INST326 Homework 5

20170711, IMDb and Classes

Below is Homework 5, which focuses on class design for representing objects in the IMDb dataset you used in Homework 4.

You will be graded on the following rubric:

  • Class Design: You will be asked to design classes around the IMDb dataset. Your choice of classes should make sense given what we've learned in class and in the Py3OOP book and should have both attributes and behaviors.
  • Documentation: Your code should be sufficiently documented so as to demonstrate you have an understanding of what your code is doing. This point is especially important if you are citing code from the Internet.
  • Execution: Your code should at least execute. If your code does not run, you will get no points for this criteria.
  • Correctness: Your code should implement the specifications provided correctly.
  • Efficiency: While not a major factor, be prepared to have points counted off if your code is extremely inefficient (e.g., looping through a list without apparent need).

NOTE While you may work in groups to discuss strategies for solving these problems, you are expected to do your own work. Excessive similarity among answers may result in punitive action.

You are provided a file, movie_metadata.csv, that contains data from the Internet Movie Database (IMDb) for around 5,000 movies. This file came from Kaggle's datasets. Use this file to answer the following questions.

Part 1. Object-Oriented Design

Review the header for the movie dataset, and use this data to design a set of classes to model this data.

Identifying Objects

Develop a UML class diagram for at least four classes of objects in the IMDb dataset. Your classes should encapsulate all data contained in the given dataset.

You must include the following two classes:

  • A Movie class
  • An Actor class

NOTE : You can review UML class diagrams here:


For each class of object, include at least four attributes/behaviors (e.g., a Movie class has a title, budget, list of actors, and a content rating).

Class Interactions

For your class diagram, include the relationships among your four classes. Be sure to mark these relationships appropriately as inheritance relationships (outlined triangle arrows), associations (lines with no arrows or -> arrows), composition (solid diamond), or aggregation (outlined diamond).

What to Turn In

You should turn in the class diagram as an image file. You can draw the diagram and take a photo of it, scan the drawing, or use an existing graphic tool like Powerpoint, Word, Keynote, Omnigraffle, or other to construct this diagram.

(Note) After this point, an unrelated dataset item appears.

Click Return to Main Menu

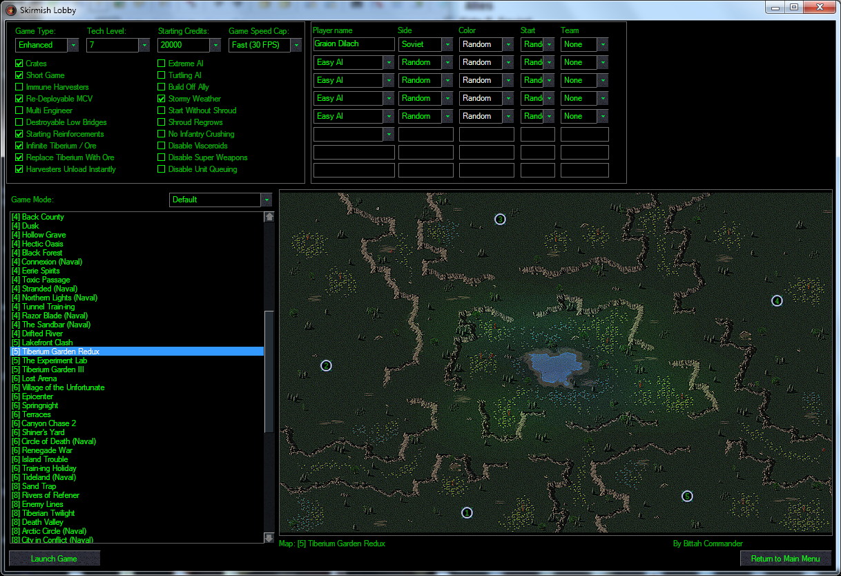785,558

Save your file as a valid PNG or JPG file named class_diagram.png and include the file in your homework submission.

NOTE: Your class diagram file should be in the same directory as this notebook. If so, you should see a copy of your class diagram below:

Part 2. Implementing Your Classes

In the space below, implement the classes you defined above. Include the following aspects:


For each class of object, create an initializer that sets attributes to reasonable default values and requires initializer arguments for attributes that do not have default values (e.g., actor names or movie titles).

Requirements for Movie Class

  • Your Movie class should include a method/function get_actors() that returns a list of Actor objects containing the actors who starred in the film.

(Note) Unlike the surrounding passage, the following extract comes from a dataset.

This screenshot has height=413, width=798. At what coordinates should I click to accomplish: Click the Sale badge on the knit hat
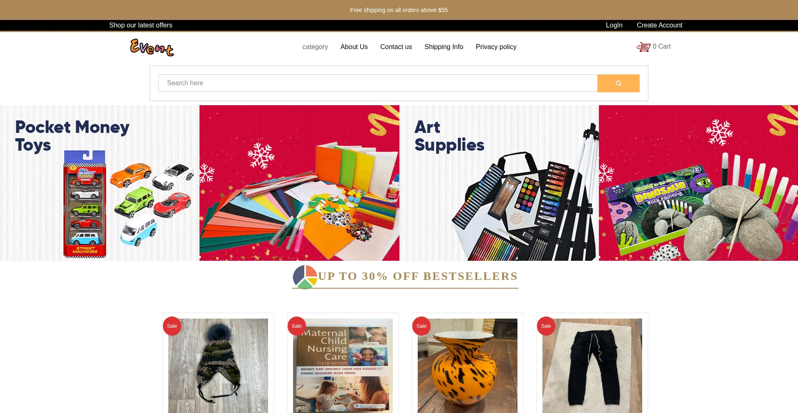point(172,326)
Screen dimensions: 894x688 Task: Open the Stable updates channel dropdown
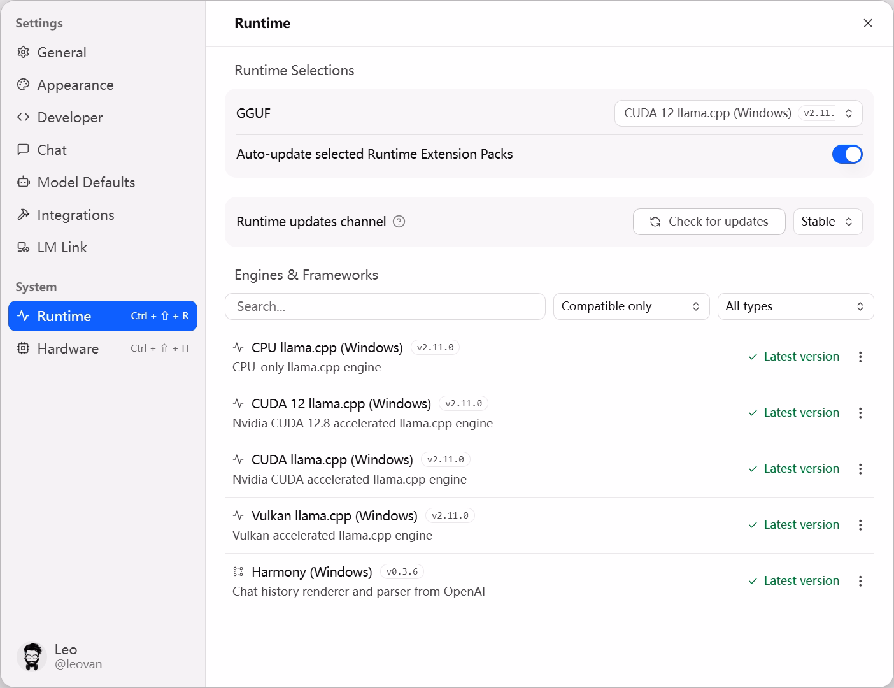pyautogui.click(x=827, y=222)
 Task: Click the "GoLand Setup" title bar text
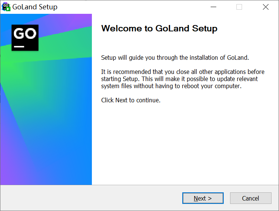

  • Your Movie class should include a method percent_return() that calculates the ratio of gross box office income to the movie's budget.

  • Your Movie class should include a method parse_genre_string() that accepts an argument representing a genre string from the CSV file, parses this genre string into a list of genres, and returns a list of genres contained in this genre string.

  • Your Movie class should include a method __str__() that returns a string containing the movie title, rating, and release year.

Requirements for Actor Class

  • Your Actor class should include an attribute that contains a list of all Movie objects in which the actor has starred.

  • Your Actor class should include a method get_filmography() that returns a list of all Movie objects in which this actor starred.

  • Your Actor class should include a method get_total_gross() that calculates the sum of all movie gross returns in which that actor has starred.

  • Your Actor class should include a method get_mean_gross() that calculates the average of all movie gross returns in which that actor has starred.

  • Your Actor class should include a method get_costars() that returns a list of Actor objects containing actors who have starred in movies with this actor.

  • Your Actor class should include a method __str__() that returns a string containing the actor's name.

In [1]:
# Implement here
class Director:
    def __init__(self, name): = name
        self.directed_movies = set()
        self.facebook_likes = 0
    def get_movies(self):
        return self.directed_movies
class Actor:
    def __init__(self, name): = name
        self.costars = {}
        self.filmography = set()
        self.facebook_likes = 0
    def get_costars(self):
        return self.costars
    def __str__(self):
    def get_filmography(self):
        return self.filmography
    def get_total_gross(self):
        total_gross = 0
        for movie in self.filmography:
            if ( movie.gross != None ):
                total_gross += movie.gross
        return total_gross
    def get_mean_gross(self):
        total = self.get_total_gross()
        return total / len(self.filmography)
class Cast:
    def __init__(self, actors=[]):
        self.actors = set(actors)
    def get_facebook_likes(self):
        likes = 0
        for actor in self.actors:
            likes += actor.facebook_likes
        return likes
class ContentRating:
    def __init__(self, rating):
        self.rating = rating
    def __str__(self):
        return self.rating
class Genre:
    def __init__(self, genre):
        self.genre = genre
    def __str__(self):
        return self.genre
class Language:
    def __init__(self, lang):
        self.language = lang
class Movie:
    def __init__(self, title, rating, year):
        # Set from initializer
        self.movie_title = title
        self.rating = rating
        self.release_year = year
        # Create for setting later
        self.cast = None
        self.director = None
        self.plot_keywords = []
        self.languages = []
        self.genres = []
        self.aspect_ratio = None
        self.budget = None = None
        self.duration = None
        self.facenumber_in_poster = None
        self.gross = None
        self.imdb_score = None
        self.facebook_likes = None
        self.imdb_page = None
        self.num_critics = None
        self.num_users = None
        self.num_voted = None
        self.color = None
    def percent_return(self):
        movie_return = None
        if ( self.gross != None and self.budget != None):
            movie_return = self.gross / self.budget
        return movie_return
    def get_actors(self):
        return self.cast
    def parse_genre_string(self, genre_str):
        genres = []
        for g in genre_str.split("|"):
            genre = Genre(g)
        return genres
    def parse_plot_string(self, plot_str):
        plots = []
        for g in plot_str.split("|"):
        return plots
    def __str__(self):
        return "%s, %s, %s" % (self.movie_title, self.rating, self.release_year)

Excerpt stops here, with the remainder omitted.